BLOOMINGTON — As an eighth-grader at Holy Trinity, Jack Gilmore learned how much effort and dedication playing for the Central Catholic High School varsity basketball team requires.

Gilmore’s older brother, Jacob, was a sophomore reserve on the Saints’ 2014 squad that won the Class 2A state championship.

“I just saw all the work they put in. My brother told me it doesn’t come easy,” said Gilmore, now a senior with first-hand knowledge. “With our practices, yeah it does not come easy. We’ve got to put in the work every day.”

Those 2014 Saints, led by guards Nick Norton and Jake Reinhart, won their final 10 games, culminating in a 76-62 triple-overtime victory over Nashville in the title game. Current senior James Morris fondly recalls that run.

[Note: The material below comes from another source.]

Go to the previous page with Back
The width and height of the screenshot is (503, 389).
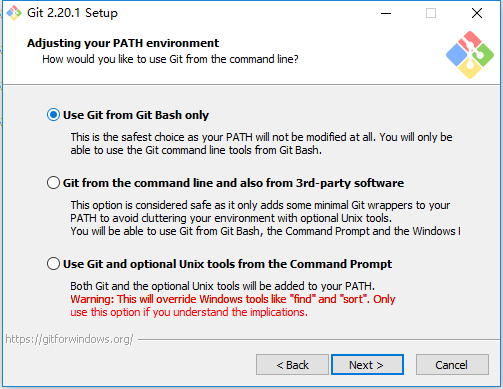[292, 365]
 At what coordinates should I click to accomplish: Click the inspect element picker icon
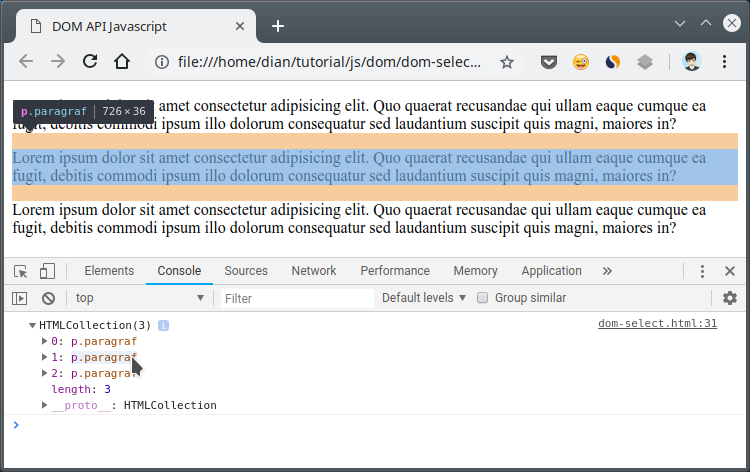tap(20, 271)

“I remember everything about that state team, going to the games and everything. It was an awesome experience. I know all those boys, used to play with them,” Morris said Wednesday as the No. 7-ranked Saints practiced at Shirk Center. “They were a great, great team.

“It was amazing, very inspiring to us that that could be us someday. We could definitely do that.”

Morris, Gilmore and their teammates indeed have earned their opportunity to do that, bringing the 25-6 Saints back to Peoria for this weekend’s 2A state finals where they will face top-ranked Chicago Orr (28-4) in Friday’s 7:15 p.m. semifinal.

“It’s amazing,” said senior Patrick Rahuba, reliving Tuesday’s 47-46 super-sectional win over Deer Creek-Mackinaw. “Last night it kind of felt like a dream, but you wake up this morning and realize ‘wow, we actually made it to state.’ It’s big deal.”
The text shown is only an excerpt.